Segment Start: MATERIAL SUPPLIED
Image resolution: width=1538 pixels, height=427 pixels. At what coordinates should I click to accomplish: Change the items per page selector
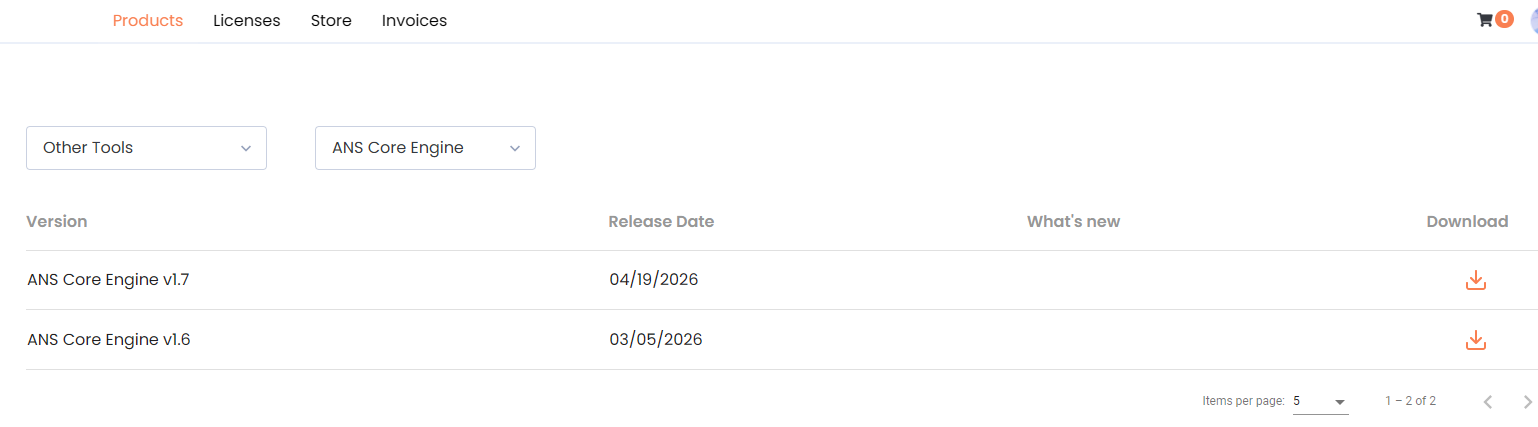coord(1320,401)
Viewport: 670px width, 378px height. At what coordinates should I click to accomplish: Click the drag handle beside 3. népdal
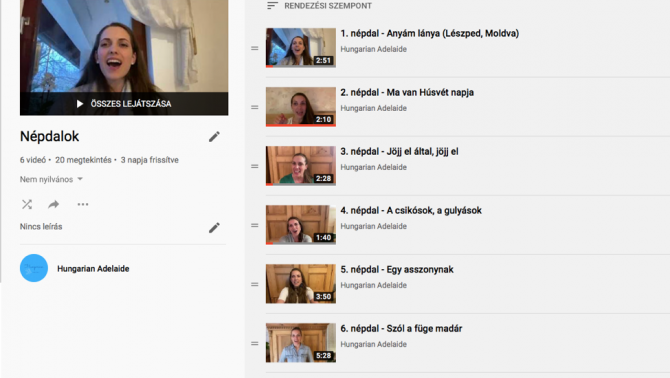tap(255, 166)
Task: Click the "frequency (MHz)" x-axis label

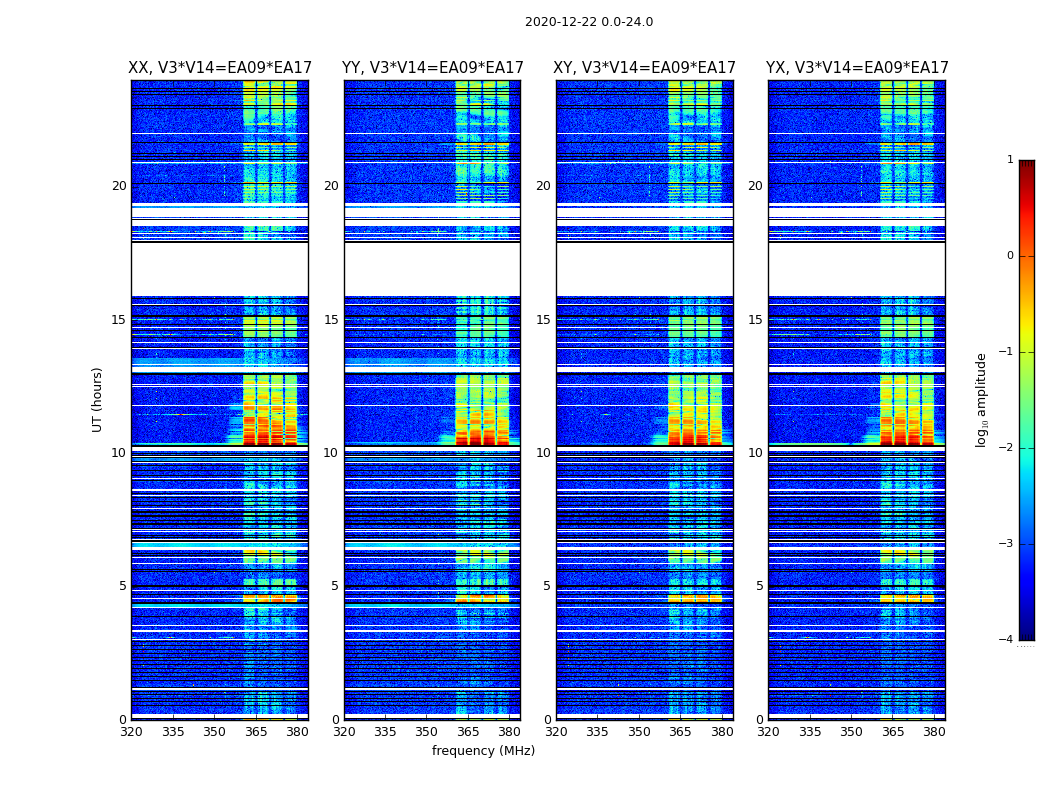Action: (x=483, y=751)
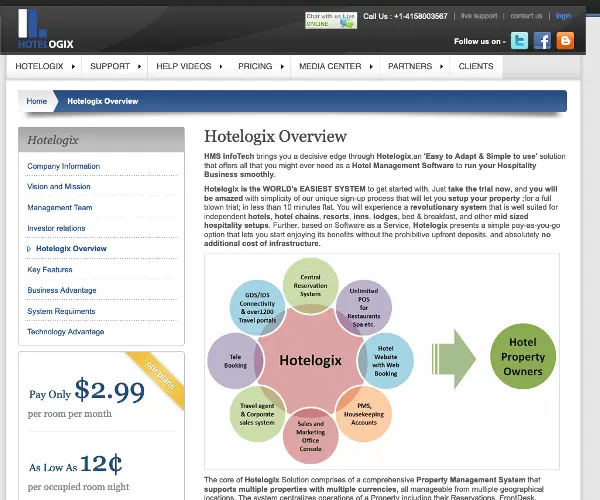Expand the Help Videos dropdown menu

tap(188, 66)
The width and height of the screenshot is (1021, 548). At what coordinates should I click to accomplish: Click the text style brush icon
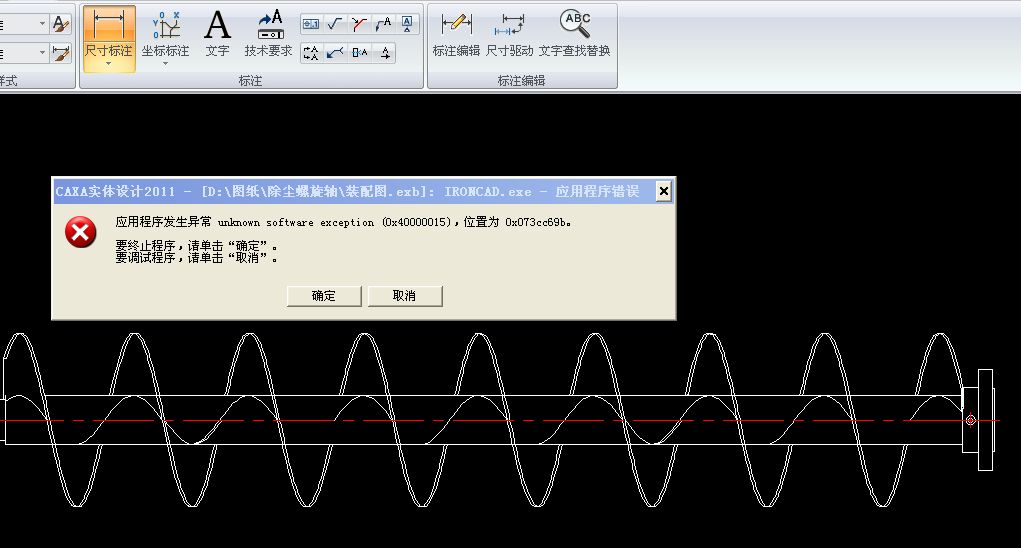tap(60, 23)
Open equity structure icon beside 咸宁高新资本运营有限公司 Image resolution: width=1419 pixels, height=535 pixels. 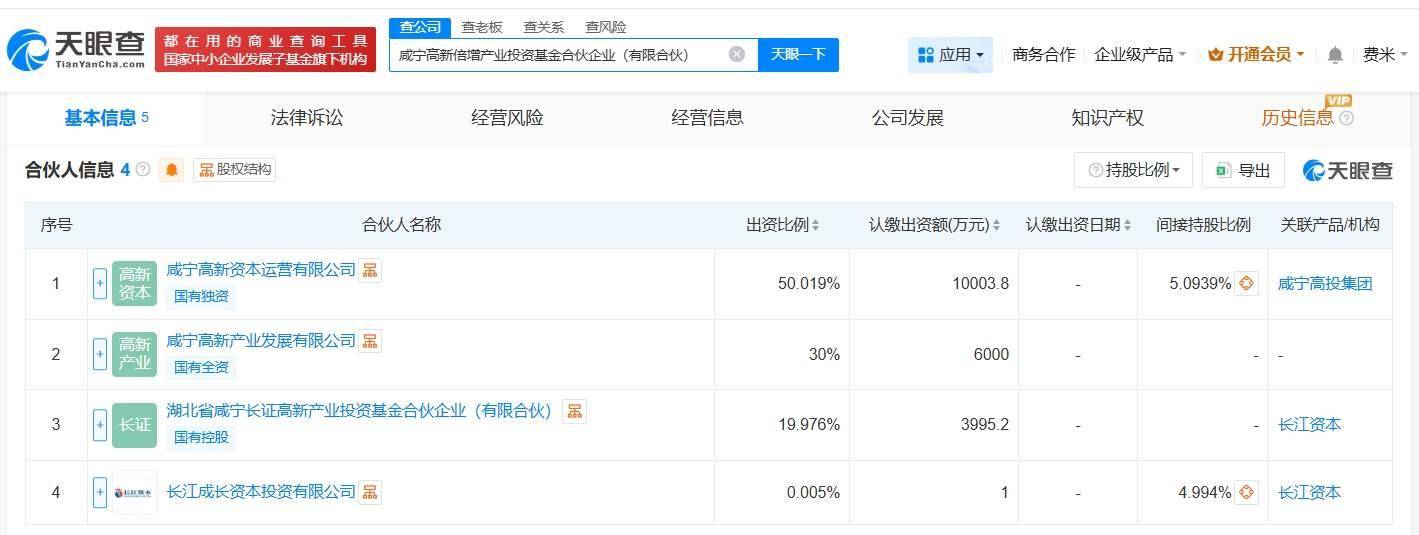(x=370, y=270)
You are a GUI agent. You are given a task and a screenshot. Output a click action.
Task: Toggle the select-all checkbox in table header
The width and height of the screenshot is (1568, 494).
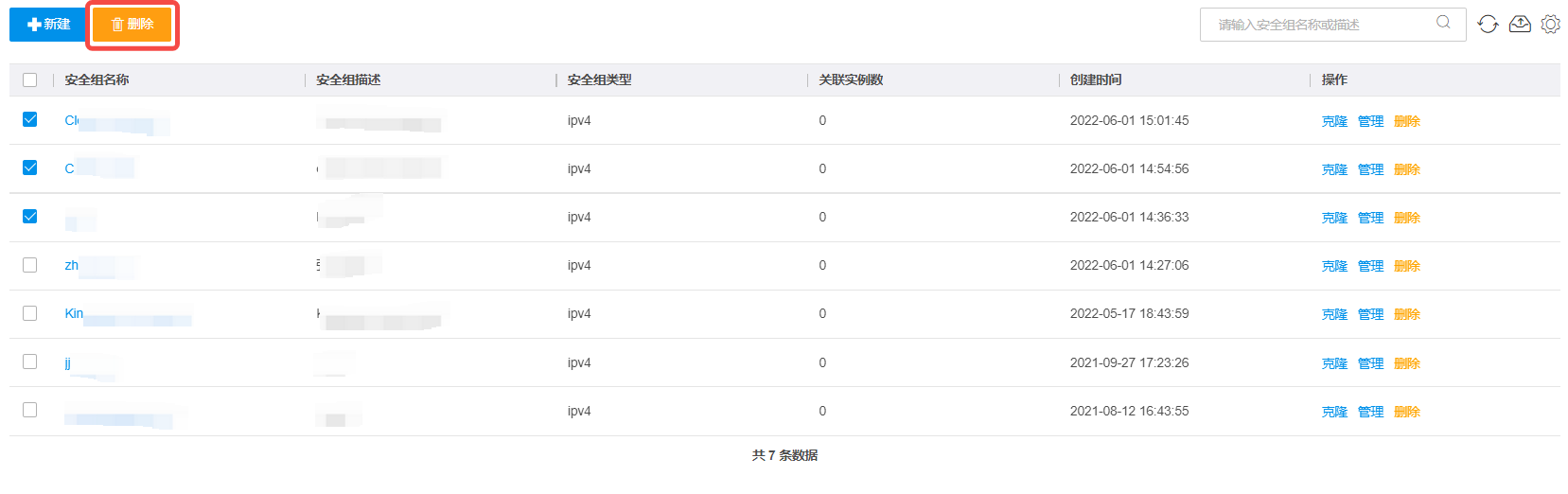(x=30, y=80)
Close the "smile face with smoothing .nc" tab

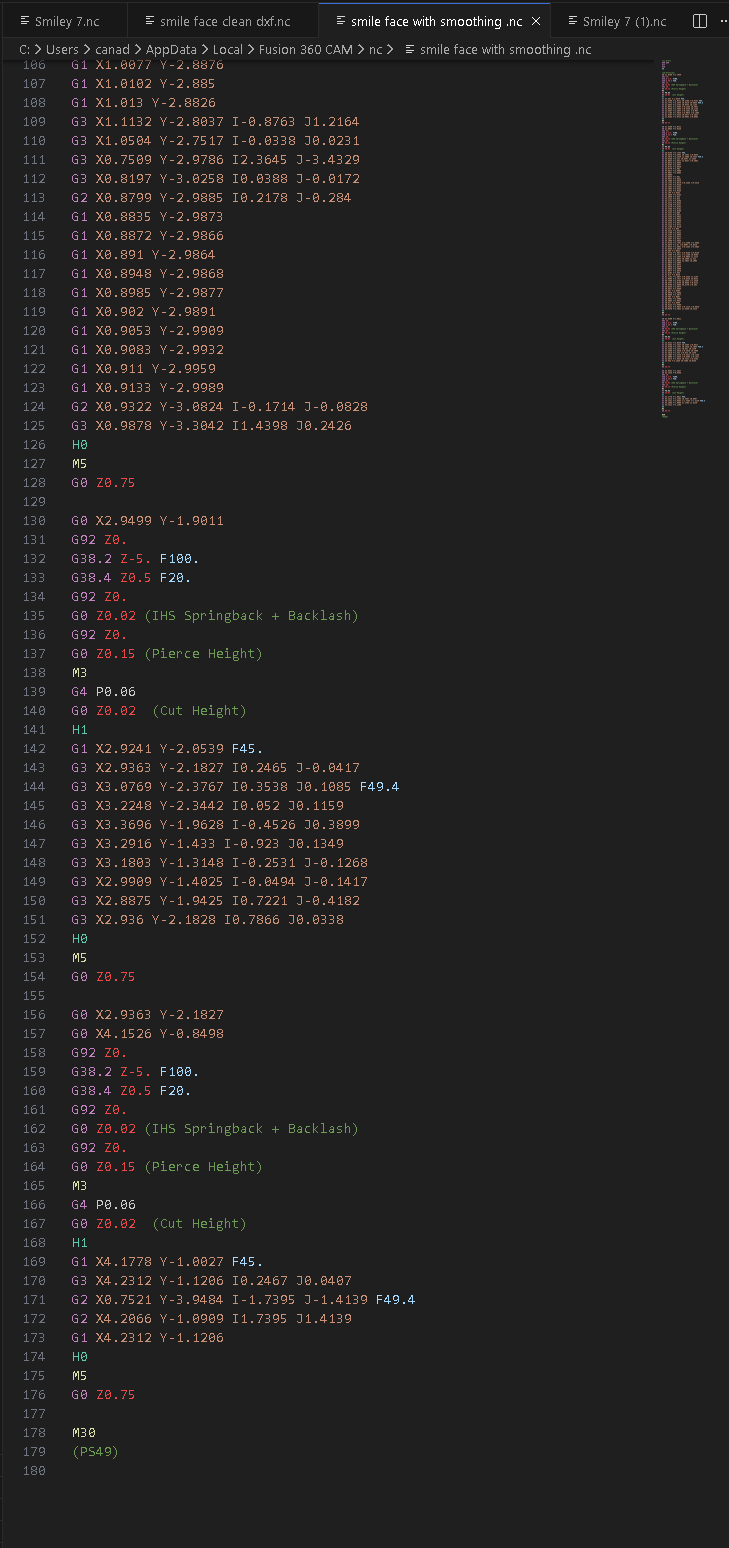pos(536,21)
Segment End: MATERIAL SUPPLIED
PROBLEM TO WORK ON: Could you write out, word for word, the lines from the one containing "You are a GUI" through the last line of the records, leaving out the pictures?

EXERCISE RESPONSE:
You are a GUI agent. You are given a task and a screenshot. Output a click action.
Task: Toggle the select-all checkbox in table header
The width and height of the screenshot is (1568, 494).
(x=30, y=80)
Close the "smile face with smoothing .nc" tab

pos(536,21)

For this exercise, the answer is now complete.